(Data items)
———

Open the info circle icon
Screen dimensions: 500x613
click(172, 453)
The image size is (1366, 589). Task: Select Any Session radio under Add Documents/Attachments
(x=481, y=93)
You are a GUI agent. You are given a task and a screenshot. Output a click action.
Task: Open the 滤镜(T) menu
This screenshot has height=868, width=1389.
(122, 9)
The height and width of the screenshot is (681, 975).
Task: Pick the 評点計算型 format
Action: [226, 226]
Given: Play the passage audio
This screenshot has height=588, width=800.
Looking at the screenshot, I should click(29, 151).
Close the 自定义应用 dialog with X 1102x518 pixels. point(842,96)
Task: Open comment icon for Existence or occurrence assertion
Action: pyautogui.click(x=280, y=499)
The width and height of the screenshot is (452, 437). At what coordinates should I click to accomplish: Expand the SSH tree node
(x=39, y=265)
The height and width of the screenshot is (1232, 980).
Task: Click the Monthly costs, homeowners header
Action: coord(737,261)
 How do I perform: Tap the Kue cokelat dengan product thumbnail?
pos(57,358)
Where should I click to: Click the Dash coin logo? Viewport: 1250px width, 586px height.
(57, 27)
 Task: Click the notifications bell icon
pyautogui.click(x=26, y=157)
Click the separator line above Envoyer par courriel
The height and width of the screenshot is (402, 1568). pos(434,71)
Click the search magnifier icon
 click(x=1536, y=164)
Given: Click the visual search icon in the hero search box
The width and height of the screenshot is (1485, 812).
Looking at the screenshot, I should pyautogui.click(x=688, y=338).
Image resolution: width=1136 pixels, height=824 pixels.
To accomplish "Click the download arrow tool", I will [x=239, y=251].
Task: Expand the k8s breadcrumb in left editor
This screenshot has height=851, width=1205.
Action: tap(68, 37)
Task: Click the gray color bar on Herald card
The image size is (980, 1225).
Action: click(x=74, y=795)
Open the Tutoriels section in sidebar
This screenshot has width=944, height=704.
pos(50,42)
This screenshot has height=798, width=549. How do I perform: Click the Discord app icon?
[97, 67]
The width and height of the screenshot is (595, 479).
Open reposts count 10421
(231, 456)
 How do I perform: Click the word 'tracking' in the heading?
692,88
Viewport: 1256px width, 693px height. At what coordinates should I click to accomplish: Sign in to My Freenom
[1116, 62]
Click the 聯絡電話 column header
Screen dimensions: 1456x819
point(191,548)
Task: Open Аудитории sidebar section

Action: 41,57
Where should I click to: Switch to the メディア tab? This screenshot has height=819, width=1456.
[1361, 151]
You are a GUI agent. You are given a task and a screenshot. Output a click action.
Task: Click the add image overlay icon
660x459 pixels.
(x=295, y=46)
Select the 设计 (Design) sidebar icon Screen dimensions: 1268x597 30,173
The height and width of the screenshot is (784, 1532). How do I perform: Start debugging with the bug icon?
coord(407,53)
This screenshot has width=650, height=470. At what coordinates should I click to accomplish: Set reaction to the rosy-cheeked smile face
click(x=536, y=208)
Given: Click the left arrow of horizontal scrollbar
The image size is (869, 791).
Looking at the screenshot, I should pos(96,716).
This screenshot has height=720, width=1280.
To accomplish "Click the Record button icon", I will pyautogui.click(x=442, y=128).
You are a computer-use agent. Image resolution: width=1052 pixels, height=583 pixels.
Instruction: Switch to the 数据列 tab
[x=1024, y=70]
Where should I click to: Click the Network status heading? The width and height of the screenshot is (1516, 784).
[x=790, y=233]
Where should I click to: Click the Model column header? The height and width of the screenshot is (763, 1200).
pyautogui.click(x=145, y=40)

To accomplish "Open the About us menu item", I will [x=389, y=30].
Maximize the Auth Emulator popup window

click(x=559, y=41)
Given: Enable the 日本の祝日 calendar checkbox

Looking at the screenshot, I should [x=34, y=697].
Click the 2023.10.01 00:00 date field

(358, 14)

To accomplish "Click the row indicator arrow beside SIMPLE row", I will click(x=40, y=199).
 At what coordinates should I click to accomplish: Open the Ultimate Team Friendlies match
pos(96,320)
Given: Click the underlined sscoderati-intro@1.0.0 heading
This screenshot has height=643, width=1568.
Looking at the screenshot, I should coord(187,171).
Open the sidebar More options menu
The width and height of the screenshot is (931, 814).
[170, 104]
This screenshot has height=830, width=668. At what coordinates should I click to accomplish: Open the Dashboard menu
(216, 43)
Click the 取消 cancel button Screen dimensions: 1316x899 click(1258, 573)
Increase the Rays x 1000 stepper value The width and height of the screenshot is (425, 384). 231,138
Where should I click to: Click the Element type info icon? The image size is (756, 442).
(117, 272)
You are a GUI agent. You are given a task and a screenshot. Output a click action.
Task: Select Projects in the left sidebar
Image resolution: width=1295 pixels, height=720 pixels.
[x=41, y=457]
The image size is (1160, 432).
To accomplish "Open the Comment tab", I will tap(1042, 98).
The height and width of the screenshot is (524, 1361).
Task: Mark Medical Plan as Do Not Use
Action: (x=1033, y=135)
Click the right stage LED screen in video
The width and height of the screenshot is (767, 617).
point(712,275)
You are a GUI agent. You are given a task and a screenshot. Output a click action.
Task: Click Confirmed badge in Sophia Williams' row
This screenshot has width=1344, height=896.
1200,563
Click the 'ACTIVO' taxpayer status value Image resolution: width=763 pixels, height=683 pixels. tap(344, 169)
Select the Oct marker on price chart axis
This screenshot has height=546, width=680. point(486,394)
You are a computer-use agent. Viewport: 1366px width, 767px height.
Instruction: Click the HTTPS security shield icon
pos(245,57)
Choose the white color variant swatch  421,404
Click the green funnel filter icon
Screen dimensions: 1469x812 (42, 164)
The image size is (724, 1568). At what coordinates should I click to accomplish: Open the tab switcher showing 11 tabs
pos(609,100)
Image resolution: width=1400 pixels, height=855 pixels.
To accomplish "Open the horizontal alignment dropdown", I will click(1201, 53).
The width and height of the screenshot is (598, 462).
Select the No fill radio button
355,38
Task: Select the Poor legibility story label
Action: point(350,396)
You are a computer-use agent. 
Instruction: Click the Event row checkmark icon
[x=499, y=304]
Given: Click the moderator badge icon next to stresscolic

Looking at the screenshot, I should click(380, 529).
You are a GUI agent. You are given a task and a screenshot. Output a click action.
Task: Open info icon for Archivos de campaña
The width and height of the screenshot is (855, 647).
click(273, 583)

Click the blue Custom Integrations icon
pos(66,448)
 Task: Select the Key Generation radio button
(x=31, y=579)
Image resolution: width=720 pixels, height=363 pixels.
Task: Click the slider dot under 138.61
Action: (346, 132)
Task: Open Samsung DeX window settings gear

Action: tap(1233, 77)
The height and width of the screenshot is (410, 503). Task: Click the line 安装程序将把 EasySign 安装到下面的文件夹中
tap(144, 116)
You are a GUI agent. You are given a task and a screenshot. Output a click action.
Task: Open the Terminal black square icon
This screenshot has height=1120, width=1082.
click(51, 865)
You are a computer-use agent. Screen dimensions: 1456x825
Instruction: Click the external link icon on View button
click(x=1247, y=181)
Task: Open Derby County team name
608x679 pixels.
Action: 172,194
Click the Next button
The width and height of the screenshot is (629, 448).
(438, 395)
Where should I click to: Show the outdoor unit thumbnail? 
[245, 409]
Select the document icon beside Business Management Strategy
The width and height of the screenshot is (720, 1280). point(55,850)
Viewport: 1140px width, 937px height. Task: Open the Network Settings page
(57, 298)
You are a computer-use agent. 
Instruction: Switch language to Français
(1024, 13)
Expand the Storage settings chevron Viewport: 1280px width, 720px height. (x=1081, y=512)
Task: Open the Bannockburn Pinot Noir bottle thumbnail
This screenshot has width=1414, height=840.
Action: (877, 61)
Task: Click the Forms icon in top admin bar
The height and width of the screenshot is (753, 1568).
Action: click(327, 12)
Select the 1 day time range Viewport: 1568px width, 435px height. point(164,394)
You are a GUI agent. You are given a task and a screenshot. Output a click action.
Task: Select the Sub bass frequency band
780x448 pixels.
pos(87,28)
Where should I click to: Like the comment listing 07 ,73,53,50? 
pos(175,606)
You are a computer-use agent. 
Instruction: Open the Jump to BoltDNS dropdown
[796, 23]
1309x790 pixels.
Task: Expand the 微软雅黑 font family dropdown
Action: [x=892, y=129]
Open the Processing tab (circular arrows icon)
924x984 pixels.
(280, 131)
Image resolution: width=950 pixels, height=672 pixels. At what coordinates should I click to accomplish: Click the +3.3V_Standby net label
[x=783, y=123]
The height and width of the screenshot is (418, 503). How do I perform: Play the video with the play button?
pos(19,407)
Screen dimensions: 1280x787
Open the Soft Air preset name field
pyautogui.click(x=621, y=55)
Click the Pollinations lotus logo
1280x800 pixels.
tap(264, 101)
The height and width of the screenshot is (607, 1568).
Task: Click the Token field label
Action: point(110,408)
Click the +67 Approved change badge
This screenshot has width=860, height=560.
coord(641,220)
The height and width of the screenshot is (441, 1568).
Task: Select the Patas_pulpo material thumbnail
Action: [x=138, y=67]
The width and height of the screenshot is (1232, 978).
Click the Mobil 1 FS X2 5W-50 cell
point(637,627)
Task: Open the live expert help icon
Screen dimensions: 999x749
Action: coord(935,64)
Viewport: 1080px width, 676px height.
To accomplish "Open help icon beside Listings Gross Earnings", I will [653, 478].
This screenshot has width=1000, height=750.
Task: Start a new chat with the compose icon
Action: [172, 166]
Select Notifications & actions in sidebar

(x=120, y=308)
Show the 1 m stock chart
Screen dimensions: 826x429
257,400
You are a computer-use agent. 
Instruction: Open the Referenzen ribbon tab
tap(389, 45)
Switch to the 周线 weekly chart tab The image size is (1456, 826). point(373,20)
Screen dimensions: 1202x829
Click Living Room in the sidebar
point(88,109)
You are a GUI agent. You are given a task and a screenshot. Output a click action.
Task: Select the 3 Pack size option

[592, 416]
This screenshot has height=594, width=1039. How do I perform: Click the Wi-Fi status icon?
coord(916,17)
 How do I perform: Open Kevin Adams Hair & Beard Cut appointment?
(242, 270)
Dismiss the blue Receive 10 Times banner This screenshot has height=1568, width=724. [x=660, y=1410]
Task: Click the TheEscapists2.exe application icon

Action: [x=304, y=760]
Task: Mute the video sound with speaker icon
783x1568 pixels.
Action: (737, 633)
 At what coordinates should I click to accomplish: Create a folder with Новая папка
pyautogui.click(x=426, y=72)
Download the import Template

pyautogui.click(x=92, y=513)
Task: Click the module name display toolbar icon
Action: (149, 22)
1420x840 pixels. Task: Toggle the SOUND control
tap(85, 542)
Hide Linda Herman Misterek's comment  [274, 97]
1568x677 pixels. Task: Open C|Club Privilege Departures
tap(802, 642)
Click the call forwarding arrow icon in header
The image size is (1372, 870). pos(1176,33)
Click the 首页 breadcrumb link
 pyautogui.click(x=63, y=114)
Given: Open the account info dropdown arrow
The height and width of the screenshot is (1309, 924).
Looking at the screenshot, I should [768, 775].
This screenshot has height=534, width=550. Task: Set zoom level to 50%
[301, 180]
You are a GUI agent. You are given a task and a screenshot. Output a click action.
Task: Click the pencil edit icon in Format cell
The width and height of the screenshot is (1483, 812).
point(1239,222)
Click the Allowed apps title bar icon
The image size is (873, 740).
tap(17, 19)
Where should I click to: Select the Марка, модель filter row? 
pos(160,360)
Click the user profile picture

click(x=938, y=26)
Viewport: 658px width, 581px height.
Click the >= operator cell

———

### [Exercise goal]
Copy the records word for word, beginning at the line that contains "How do I perform: Tap" and continuing through the line that contains "pyautogui.click(x=26, y=157)".

### [Response for this exercise]
 How do I perform: Tap the Kue cokelat dengan product thumbnail?
pos(57,358)
Where should I click to: Click the Dash coin logo? Viewport: 1250px width, 586px height.
(57, 27)
 Task: Click the notifications bell icon
pyautogui.click(x=26, y=157)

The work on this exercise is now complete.